## EXTRACT TO READ
---
The Scottish approach is attractive but fallible. The
difficulty with the legislative watchdog model is that, by itself, it
conceals the way that watchdogs operate and assumes that all varieties
provide much the same service. In practice, there is a close linkage
between the two political branches of parliamentary democracies and to
make the legislative watchdog model work counter veiling conventions are
needed to limit the degree of interference of the legislature into the
work of watchdogs. Such conventions are easier to secure for some
watchdogs than others. Over the years conventions have been developed
around financial audit, independent compliant-handling, electoral and
ethical integrity, issues of general constitutional concern that
legislatures around the world have a long-standing history of respecting
above parochial concerns.
Whether the same strength of conventions can be built up
around the work of all watchdog schemes is questionable. It is in this
respect that the Welsh adoption of a tiered approach to watchdog design
is defensible. The Auditor-General, the Public Services Ombudsman and
the Standards Commissioner are set up under the direct auspices of the
Assembly, whilst an array of other commissioners are connected to the
Assembly but ultimately sponsored by the Welsh Government. At first
sight this looks weaker than the Scottish model, but the work of the
commissioners in Wales reflects a newer generation of watchdogs focussed
on promoting an ambitious rights agenda. Equivalents exist elsewhere,
including Scotland, and the need for autonomy in their operation remains
strong, but the goals they pursue are arguably more likely to risk
embroiling the watchdog concerned in political dispute. As a result,
whether legislatures will always be as prepared to respect the output of
such watchdogs to the same extent as the Auditor-General or the
Ombudsman is doubtful, and to include them in the same constitutional
category as the Auditor-General or the Ombudsman risks watering down the
brand.
---
## REQUESTS
[A] Write out the passage on legislative watchdogs word for word, beginning at the words "The Scottish approach" and stopping after "above parochial concerns.".
[B] Extend the passage on Scottish and Welsh watchdog design, picking up right after its final sentence.

## DATASET EXTRACT
---
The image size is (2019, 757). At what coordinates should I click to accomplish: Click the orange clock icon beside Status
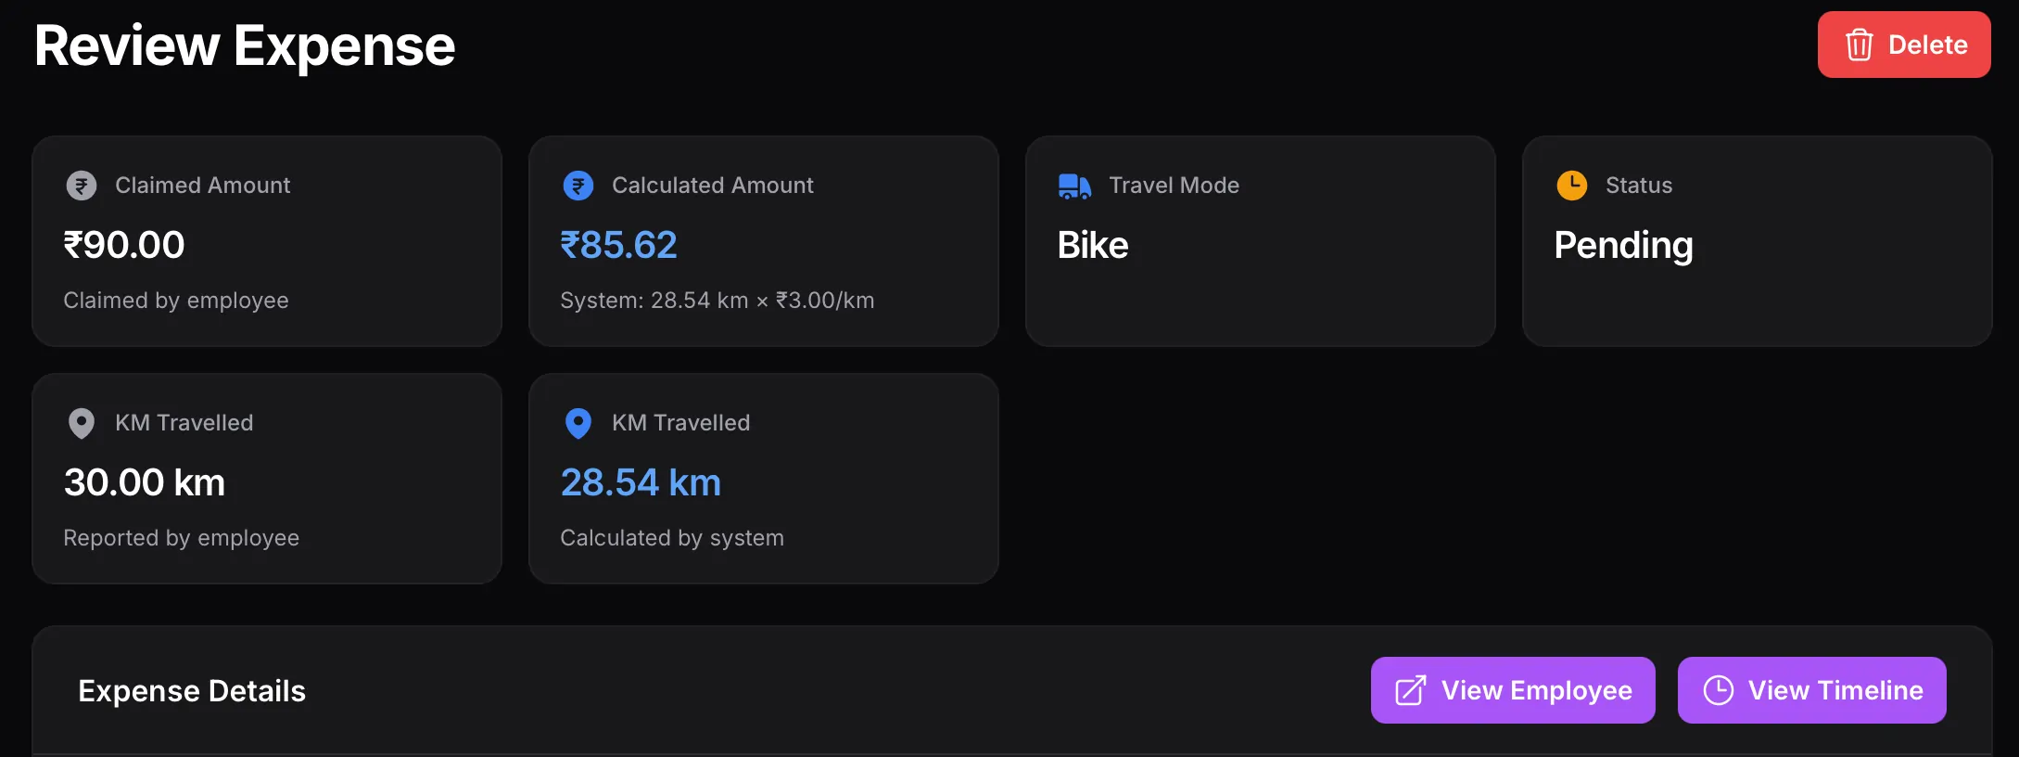click(x=1571, y=185)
---
## ANSWERS BY TASK
[A]
The Scottish approach is attractive but fallible. The
difficulty with the legislative watchdog model is that, by itself, it
conceals the way that watchdogs operate and assumes that all varieties
provide much the same service. In practice, there is a close linkage
between the two political branches of parliamentary democracies and to
make the legislative watchdog model work counter veiling conventions are
needed to limit the degree of interference of the legislature into the
work of watchdogs. Such conventions are easier to secure for some
watchdogs than others. Over the years conventions have been developed
around financial audit, independent compliant-handling, electoral and
ethical integrity, issues of general constitutional concern that
legislatures around the world have a long-standing history of respecting
above parochial concerns.

[B]
The ‘old’ British constitution struggles to comprehend the
status of watchdogs, but the Scottish and Welsh models help clarify the
way forward. In both models, autonomy and accountability in watchdog
design are givens and the Scottish model is particularly impressive in
its focus on these features. But the primary goal of watchdogs should be
to bring into the political domain objective accounts of public service
concern and, if necessary, the executive should be made to work through
the legislature in its responses to those accounts. It is not always
obvious that these goals require the watchdog concerned to be solely
accountable to the legislature, particularly in single chamber
legislatures which might struggle to distinguish their oversight
functions from their political advocacy role.
To conclude, the different solutions adopted in Scotland
and Wales offer a fascinating case study for the future and hopefully a
guide for the rest of the UK to follow when it finally comes to
reforming the way that the Westminster settlement deals with
constitutional watchdogs.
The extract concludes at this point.